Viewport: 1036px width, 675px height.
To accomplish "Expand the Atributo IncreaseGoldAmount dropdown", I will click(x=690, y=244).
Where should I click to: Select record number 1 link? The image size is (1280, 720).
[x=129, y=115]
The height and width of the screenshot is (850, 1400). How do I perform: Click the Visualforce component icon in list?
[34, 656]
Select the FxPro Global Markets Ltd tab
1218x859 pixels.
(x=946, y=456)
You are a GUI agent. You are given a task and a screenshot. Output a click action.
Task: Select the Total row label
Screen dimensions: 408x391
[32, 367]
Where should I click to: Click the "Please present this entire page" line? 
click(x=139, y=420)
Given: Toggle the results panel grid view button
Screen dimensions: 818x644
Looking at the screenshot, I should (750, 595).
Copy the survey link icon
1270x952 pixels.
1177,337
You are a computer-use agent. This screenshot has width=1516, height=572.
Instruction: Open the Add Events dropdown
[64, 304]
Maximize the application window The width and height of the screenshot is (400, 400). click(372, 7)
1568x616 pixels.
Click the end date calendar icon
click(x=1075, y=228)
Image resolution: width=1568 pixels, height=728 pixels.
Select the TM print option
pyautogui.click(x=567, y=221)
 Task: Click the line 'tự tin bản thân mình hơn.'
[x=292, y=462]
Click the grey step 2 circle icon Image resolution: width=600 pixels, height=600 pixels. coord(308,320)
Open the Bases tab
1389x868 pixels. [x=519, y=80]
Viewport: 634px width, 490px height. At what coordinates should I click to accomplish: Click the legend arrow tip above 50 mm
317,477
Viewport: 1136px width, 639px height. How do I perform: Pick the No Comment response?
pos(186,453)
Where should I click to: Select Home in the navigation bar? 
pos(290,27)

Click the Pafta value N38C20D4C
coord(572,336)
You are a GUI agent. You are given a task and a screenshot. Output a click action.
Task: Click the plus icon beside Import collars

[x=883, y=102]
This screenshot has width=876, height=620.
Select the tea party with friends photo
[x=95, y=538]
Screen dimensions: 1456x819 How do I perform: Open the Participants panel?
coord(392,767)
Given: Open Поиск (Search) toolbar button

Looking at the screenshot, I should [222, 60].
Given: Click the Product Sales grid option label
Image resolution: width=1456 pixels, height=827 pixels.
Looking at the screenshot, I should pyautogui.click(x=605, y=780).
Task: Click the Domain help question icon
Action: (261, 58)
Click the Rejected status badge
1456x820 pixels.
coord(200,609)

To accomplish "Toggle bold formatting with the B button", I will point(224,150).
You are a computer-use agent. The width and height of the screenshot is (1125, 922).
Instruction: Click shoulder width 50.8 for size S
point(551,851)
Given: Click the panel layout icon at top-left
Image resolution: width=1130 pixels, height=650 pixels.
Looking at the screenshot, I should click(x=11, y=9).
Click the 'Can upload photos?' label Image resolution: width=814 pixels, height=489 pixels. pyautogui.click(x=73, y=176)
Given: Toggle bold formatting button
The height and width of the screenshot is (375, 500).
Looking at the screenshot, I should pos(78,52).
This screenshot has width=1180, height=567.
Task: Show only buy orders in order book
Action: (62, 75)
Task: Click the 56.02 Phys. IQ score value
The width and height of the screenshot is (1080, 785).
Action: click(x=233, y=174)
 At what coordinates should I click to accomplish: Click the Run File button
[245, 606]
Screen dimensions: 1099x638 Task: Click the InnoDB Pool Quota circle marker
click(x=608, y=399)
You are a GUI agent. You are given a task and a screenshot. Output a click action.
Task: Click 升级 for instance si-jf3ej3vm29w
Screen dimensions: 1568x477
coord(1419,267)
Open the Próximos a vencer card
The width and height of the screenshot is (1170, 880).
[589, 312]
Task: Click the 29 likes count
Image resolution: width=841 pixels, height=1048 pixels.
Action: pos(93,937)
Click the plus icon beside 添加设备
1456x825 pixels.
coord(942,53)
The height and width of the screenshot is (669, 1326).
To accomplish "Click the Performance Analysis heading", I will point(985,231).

^^^^^^^^

#### What this task involves:
Please repeat the listing word for word.

#### Response area:
Viewport: 1036px width, 675px height.
To accomplish "Expand the Atributo IncreaseGoldAmount dropdown", I will click(x=690, y=244).
Where should I click to: Select record number 1 link? The image size is (1280, 720).
[x=129, y=115]
The height and width of the screenshot is (850, 1400). How do I perform: Click the Visualforce component icon in list?
[34, 656]
Select the FxPro Global Markets Ltd tab
1218x859 pixels.
(x=946, y=456)
You are a GUI agent. You are given a task and a screenshot. Output a click action.
Task: Select the Total row label
Screen dimensions: 408x391
[32, 367]
Where should I click to: Click the "Please present this entire page" line? 
click(x=139, y=420)
Given: Toggle the results panel grid view button
Screen dimensions: 818x644
Looking at the screenshot, I should (750, 595).
Copy the survey link icon
1270x952 pixels.
1177,337
You are a computer-use agent. This screenshot has width=1516, height=572.
Instruction: Open the Add Events dropdown
[64, 304]
Maximize the application window The width and height of the screenshot is (400, 400). click(372, 7)
1568x616 pixels.
Click the end date calendar icon
click(x=1075, y=228)
Image resolution: width=1568 pixels, height=728 pixels.
Select the TM print option
pyautogui.click(x=567, y=221)
 Task: Click the line 'tự tin bản thân mình hơn.'
[x=292, y=462]
Click the grey step 2 circle icon Image resolution: width=600 pixels, height=600 pixels. coord(308,320)
Open the Bases tab
1389x868 pixels. [x=519, y=80]
Viewport: 634px width, 490px height. At what coordinates should I click to accomplish: Click the legend arrow tip above 50 mm
317,477
Viewport: 1136px width, 639px height. How do I perform: Pick the No Comment response?
pos(186,453)
Where should I click to: Select Home in the navigation bar? 
pos(290,27)

Click the Pafta value N38C20D4C
coord(572,336)
You are a GUI agent. You are given a task and a screenshot. Output a click action.
Task: Click the plus icon beside Import collars

[x=883, y=102]
This screenshot has width=876, height=620.
Select the tea party with friends photo
[x=95, y=538]
Screen dimensions: 1456x819 How do I perform: Open the Participants panel?
coord(392,767)
Given: Open Поиск (Search) toolbar button

Looking at the screenshot, I should [222, 60].
Given: Click the Product Sales grid option label
Image resolution: width=1456 pixels, height=827 pixels.
Looking at the screenshot, I should pyautogui.click(x=605, y=780).
Task: Click the Domain help question icon
Action: (261, 58)
Click the Rejected status badge
1456x820 pixels.
coord(200,609)

To accomplish "Toggle bold formatting with the B button", I will point(224,150).
You are a computer-use agent. The width and height of the screenshot is (1125, 922).
Instruction: Click shoulder width 50.8 for size S
point(551,851)
Given: Click the panel layout icon at top-left
Image resolution: width=1130 pixels, height=650 pixels.
Looking at the screenshot, I should click(x=11, y=9).
Click the 'Can upload photos?' label Image resolution: width=814 pixels, height=489 pixels. pyautogui.click(x=73, y=176)
Given: Toggle bold formatting button
The height and width of the screenshot is (375, 500).
Looking at the screenshot, I should pos(78,52).
This screenshot has width=1180, height=567.
Task: Show only buy orders in order book
Action: (62, 75)
Task: Click the 56.02 Phys. IQ score value
The width and height of the screenshot is (1080, 785).
Action: click(x=233, y=174)
 At what coordinates should I click to accomplish: Click the Run File button
[245, 606]
Screen dimensions: 1099x638 Task: Click the InnoDB Pool Quota circle marker
click(x=608, y=399)
You are a GUI agent. You are given a task and a screenshot. Output a click action.
Task: Click 升级 for instance si-jf3ej3vm29w
Screen dimensions: 1568x477
coord(1419,267)
Open the Próximos a vencer card
The width and height of the screenshot is (1170, 880).
[589, 312]
Task: Click the 29 likes count
Image resolution: width=841 pixels, height=1048 pixels.
Action: pos(93,937)
Click the plus icon beside 添加设备
1456x825 pixels.
coord(942,53)
The height and width of the screenshot is (669, 1326).
To accomplish "Click the Performance Analysis heading", I will point(985,231).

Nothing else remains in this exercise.